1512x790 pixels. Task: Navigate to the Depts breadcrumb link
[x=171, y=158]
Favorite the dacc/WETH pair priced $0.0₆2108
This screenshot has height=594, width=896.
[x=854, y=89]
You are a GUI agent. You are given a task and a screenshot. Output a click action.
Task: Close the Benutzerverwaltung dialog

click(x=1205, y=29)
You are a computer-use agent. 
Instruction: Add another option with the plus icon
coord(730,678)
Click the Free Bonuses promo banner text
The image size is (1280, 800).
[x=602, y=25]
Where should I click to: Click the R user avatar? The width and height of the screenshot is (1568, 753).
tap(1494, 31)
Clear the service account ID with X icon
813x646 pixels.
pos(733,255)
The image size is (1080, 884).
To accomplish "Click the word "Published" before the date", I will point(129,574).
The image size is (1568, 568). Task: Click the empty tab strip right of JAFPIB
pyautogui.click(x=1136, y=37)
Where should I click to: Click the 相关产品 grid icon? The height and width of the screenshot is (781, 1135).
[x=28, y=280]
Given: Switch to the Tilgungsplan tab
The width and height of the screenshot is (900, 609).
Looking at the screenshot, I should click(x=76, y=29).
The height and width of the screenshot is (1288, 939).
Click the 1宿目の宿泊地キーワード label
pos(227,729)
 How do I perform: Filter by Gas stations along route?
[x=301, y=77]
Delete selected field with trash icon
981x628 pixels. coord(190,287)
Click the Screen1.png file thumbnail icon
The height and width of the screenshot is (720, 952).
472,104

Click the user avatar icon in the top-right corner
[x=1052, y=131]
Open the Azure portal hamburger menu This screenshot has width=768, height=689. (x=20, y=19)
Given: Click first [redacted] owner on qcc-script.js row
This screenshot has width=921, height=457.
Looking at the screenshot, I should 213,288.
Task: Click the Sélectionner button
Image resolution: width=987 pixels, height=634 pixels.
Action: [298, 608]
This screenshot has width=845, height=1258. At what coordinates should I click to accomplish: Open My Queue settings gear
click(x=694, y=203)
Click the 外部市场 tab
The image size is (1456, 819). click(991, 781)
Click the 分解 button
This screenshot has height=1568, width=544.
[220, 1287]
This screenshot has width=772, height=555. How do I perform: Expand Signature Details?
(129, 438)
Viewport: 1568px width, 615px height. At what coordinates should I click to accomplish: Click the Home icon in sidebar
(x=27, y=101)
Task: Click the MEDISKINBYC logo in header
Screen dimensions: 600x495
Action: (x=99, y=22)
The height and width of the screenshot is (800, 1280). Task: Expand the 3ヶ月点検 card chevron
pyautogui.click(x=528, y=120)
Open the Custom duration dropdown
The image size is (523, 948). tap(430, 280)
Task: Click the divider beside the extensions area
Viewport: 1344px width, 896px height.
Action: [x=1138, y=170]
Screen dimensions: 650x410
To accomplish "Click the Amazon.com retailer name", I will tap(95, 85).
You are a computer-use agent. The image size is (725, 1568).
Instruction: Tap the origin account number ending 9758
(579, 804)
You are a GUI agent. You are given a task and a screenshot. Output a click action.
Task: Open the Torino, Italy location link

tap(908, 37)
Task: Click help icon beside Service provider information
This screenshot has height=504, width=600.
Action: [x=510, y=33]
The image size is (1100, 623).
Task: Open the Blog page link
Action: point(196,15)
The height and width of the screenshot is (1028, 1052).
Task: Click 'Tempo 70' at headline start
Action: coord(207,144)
=-=-=
● TRY IT
When a line of the data holds the string "computer", pick it out and copy it.

● REPLY TO THE EXERCISE
You are a computer-use agent. 
You are a computer-use agent. The image size is (725, 1568).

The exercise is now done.